Sarah Smarsh (born 8 August 1980) is an American journalist and nonfiction writer.

== Background ==
Smarsh was born in rural Kansas and grew up on farms and in small towns. Her family moved frequently, and she attended eight schools before she reached ninth grade. As a first generation college student, she attended the University of Kansas starting in 1998, and received her MFA in nonfiction writing from Columbia University.

While in fifth grade, Smarsh wrote a story about her family for a class assignment. Her teacher at the time sent the story to a national children's magazine, where it was then published. After the story was published, Smarsh told her family that she would one day publish a full book about them.

She has been a fellow at the Shorenstein Center on Media, Politics and Public Policy.
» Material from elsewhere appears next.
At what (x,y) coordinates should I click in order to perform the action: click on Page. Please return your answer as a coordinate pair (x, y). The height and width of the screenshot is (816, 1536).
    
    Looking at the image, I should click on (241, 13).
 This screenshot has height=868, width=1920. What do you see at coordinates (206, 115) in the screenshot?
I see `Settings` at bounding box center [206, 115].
She has written for publications including the Columbia Journalism Review, The New York Times, The Guardian, and The New Yorker.

== Published works ==
Published in 2018, Heartland is an autobiographical work which focuses on the lives of her family members, white blue-collar people rooted in Kansas and the Great Plains; the book was a finalist for the National Book Award and the Kirkus Prize, a recipient of the Kansas Notable Book Award and of the Chicago Tribune Heartland Prize in 2019. She Come By It Natural (2020) is a collection of essays about Dolly Parton, provoked by stereotyped coverage of rural people in the context of the 2016 election. The book was a finalist for the nonfiction category of the National Books Critics Circle Award.

Published in 2024, Bone of the Bone is a collection of essays written by Smarsh between 2013 and 2024. Drawing on her background growing up on a Kansas wheat farm and her work as a journalist, the book addresses recurring themes in her career, including class stratification, political polarization, gender and labor, environmental precarity, media representation, and tensions between rural and urban life. The volume brings together more than thirty previously published pieces, combining personal reflection with cultural and political analysis, and situates Smarsh's long-standing focus on socioeconomic inequality within contemporary debates in the United States.

== Other works ==
In 2019, Smarsh started the podcast The Homecomers. The podcast spotlights and interviews people from rural and working class communities, similar to the ones that Smarsh herself grew up in, in order to dispel stereotypes about themselves and the places where they live.